Some of the larger changes (chronologically) to the fund below:
- I cut back my exposure to refiner Tesoro (TSO) by over 50% Monday when Tracinda started raising a fuss about the poison pill provision; Tracinda fully balked on the tender later in the week and the stock dropped like a rock so this sale, while not insulating my fully, helped save some money.
- I cut some of my #1 position Mosaic (MOS) in the $64s, as the market was degrading, to raise some cash.
- I lowered some of my exposure to Silver Wheaton (SLW) on the rally in the name Monday.
- I stated my interest in Best Buy (BBY) last weekend as its technical strength was lining up with its fundamentals and my belief that consumer electronics will be extremely hot this Christmas, and began a position Monday in the $48s, to which I added to later in the week as the stock rallied and confirmed its near term strength.
- Tuesday I started to build some exposure in 2 consulting firms which should benefit from a slowing economy in 2008-2009: Huron Consulting (HURN) and FTI Consulting (FCN). I did add to these positions as the week went by, but these are more 2008 plays than 2007. In fact, FTI Consulting weakened considerably as the week continued and is in a deteriorating technical condition whereas Huron Consulting strengthened. I am trying to find some ideas that are more buffered from the global growth story but still have their own growth drivers; another area that people will flee to in a slowing economy are medical names so I am poking around this area for some names to build into 2008.
- My near term call on a weakening crude oil price has been correct, however my thesis that the refiners would benefit from it has not been. However, this weakening crude has affected the oil service names, many of which have been weak of late. To reduce my exposure to the space I closed out my position in CGG Veritas (CGV) - but I did add some small portion of Core Laboratories (CLB) Wednesday as it had weakened tremendously. I like the names I hold in this sector but the market overdoes things as usual, and when crude drops 4%, these stocks get whacked for far more even though crude at $65, $85, or $105 have no real effect on the overall business and need for these oil service companies business. But sentiment is all that matters near term, not logic.
- Wednesday AM I continued to cut into the strength, cutting both names with large weightings in the fund and positions with outsized moves - to raise cash. These are trims not wholesale massive moves, consistent with my thesis of layering in and out of positions.
- I closed JA Solar (JASO) Wednesday (about 24 hours too early in retrospect as the solar stocks had a heck of a rally Thursday), but you never catch the timing perfectly. I am simply going to concentrate on names I feel the utmost confidence in right now in the space as speculative furor has once again (just like that) hit some of the weaker names and these names have shown in a downturn to lose 30-40% in the blink of an eye.
- Thursday, I was cutting back some names for technical reasons - those that had fallen well below their 50 day moving average in the selloff but had now risen back to right "below" that level; McDermott (MDR) was a key example. The thinking here is sell them when you can, not when you are forced to. If the market continues strength, one can always buy them back for a few % higher and the stocks will be in a far 'safer' position from the near term technical basis. And if they falter, you saved a lot of lost dollars.
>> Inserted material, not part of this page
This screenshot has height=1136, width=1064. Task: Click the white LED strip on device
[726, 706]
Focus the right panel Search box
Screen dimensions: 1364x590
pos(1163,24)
- I continued trimming Friday, as some of the 'high beta' names made some huge moves in a short time - especially the small cap international names which had been beaten (obviously in panic) despite tremendous fundamentals in the selloff. I'd like to buy these positions back, at lower prices, when/if the market returns to weakness.
- I did finally on Friday add some long exposure to existing names - namely Research in Motion (RIMM), CNH Global (CNH), and just a small touch of McDermott (MDR). Aside from Best Buy and the consulting firms I did very little on the long side this week.
- I started an initial position in Hong Kong infrastructure name KHD Humbolt Wedag (KHD) Friday.